“Hollywood Sights and Sounds” – Walter Mitty Review
Prescott Evening Courier – Aug. 21, 1947
By: Gene Handsaker

           HOLLYWOOD – James Thurber wrote in 1939 “The Secret Life of Walter Mitty,” about a timid, henpecked man who daydreamed himself the hero of all sorts of thrilling situations. It comes to the screen considerably less amusing, on the whole, than the original story.
            Danny Kaye is Mitty, and when he is in the dream sequences, several of them patterned after Thurber’s, he is at his hilarious best. Other times he is just a scared character blundering through a series of laboriously contrived situations.
            Mitty, in the color movie, is a proof reader for a thrill magazine publishing company, dominated not by wife as in Thurber’s story but by his mother Fay Bainter. Between daydreams that upset his office and home life, he gets involved with a beautiful blonde, Virginia Mayo, who is pursued by several villains including a lurking knife-wielder, a phony psychiatrist, and an old man in a wheelchair.
            In one dream Mitty is a captain who brings a vessel through a fierce storm despite injury (“It’s nothing; just a broken arm.”) In another he is “Slim” Mitty, the toughest cowhand west of the Pecos. In another he is a famous surgeon.
            Danny’s wife, Sylvia Fine, wrote the “Anatole of Paris” comedy number in which he is a hat designer, and created for it a crazy assortment of hats—fish, buildings, bicycles, gondolas. She also wrote the words and music for “Symphony for Unstrung Tongue,” another dream in which Danny is at his fast-talking best.
            Boris Karloff is the fake psychiatrist, Ann Rutherford Danny’s baffled fiancée, Florence Bates her mother, Thurston Hall his apoplectic boss.


Comments about Danny are highlighted in yellow.
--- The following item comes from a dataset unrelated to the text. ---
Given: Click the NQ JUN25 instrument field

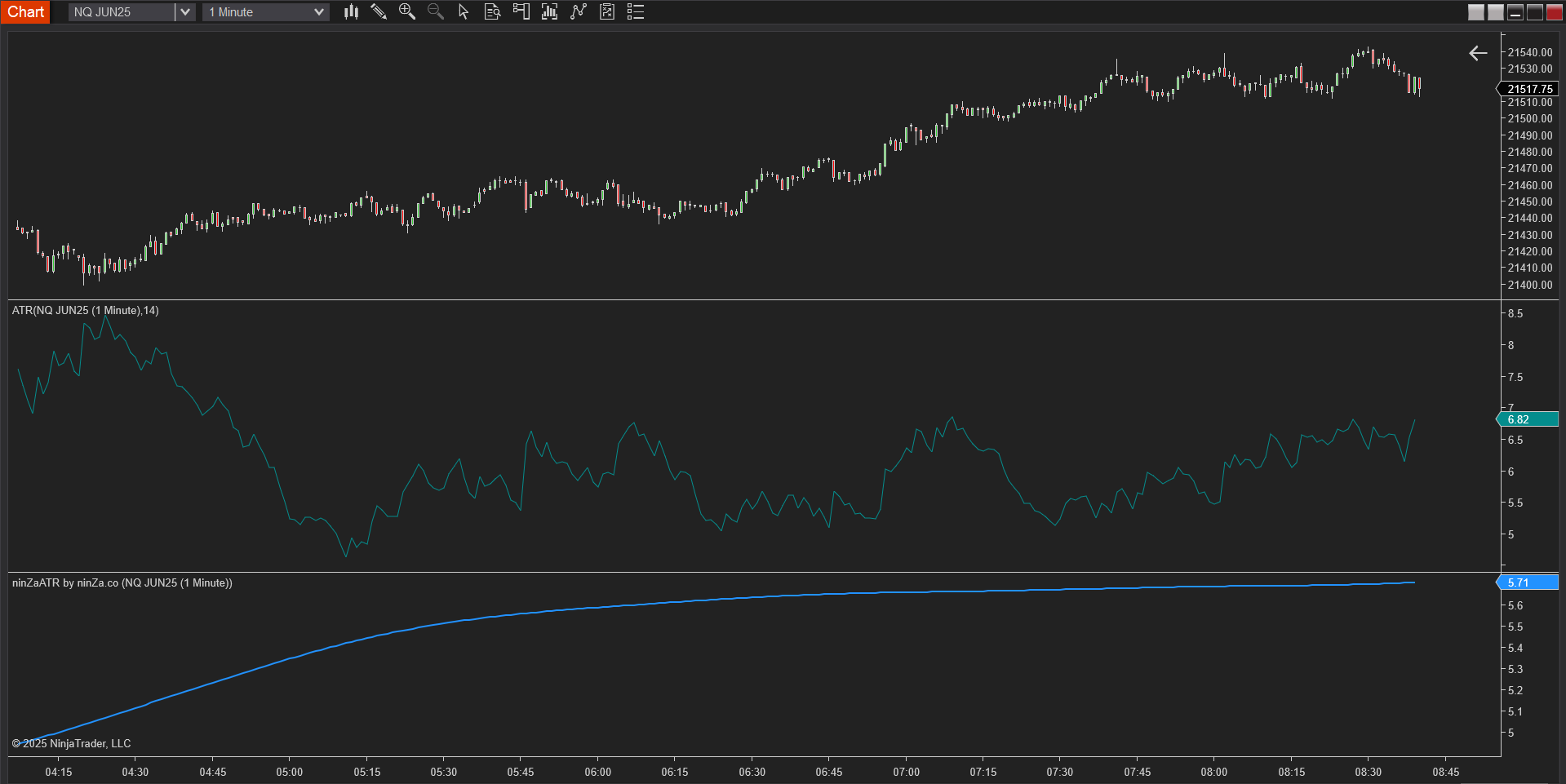Looking at the screenshot, I should click(121, 12).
“Kaye Film Held For Third Week”
Spokane Daily Chronicle – Feb. 3, 1948

           Danny Kaye, who is gaining popularity with every passing day for his fine comedy, is at his best in “The Secret Life of Walter Mitty,” which has been held over a third week at the Orpheum.
            Filmed in color, the picture, adapted from the popular James Thurber series of stories, has Virginia Mayo in the romantic lead.
            Companion feature is a mystery, “Key Witness.”

 

“Home Video; Danny’s Daydreams”
The New York Times – Aug. 2, 1987
By: Gerald Gold

           The Secret Life of Walter Mitty with Danny Kaye, Virginia Mayo, Boris Karloff and Fay Bainter, 1947. Embassy Home Entertainment. 110 minutes. $19.95.
            Those wonderful sequences in which the mild-mannered Walter Mitty daydreams of himself as a dashing R.A.F. fighter pilot, insouciant riverboat gambler and other assorted heroes tend, over time, to blot out the memory of the many other virtues of this classic film drawn from a James Thurber Story: the “real life” plot of scoundrels and murder, with Danny Kaye as Mitty grappling with an obstreperous chair that refuses to be sat on, wearing a dog muzzle for a disguise, contending with an intruding pigeon in the boss’s office, and being outsmarted by his girlfriend’s obnoxious dog. There are alsoa  couple of the marvelous tongue-twisting songs for which Kaye was renowned.
            Virginia Mayo is adorable, the usually loveable Fay Bainter is an appropriate pest as Mitty’s nagging mother, and Boris Karloff makes a fine farceur as a villain pretending to be a psychiatrist and trying to convince Mitty he’s crazy. This is a movie to treasure and to watch again and again.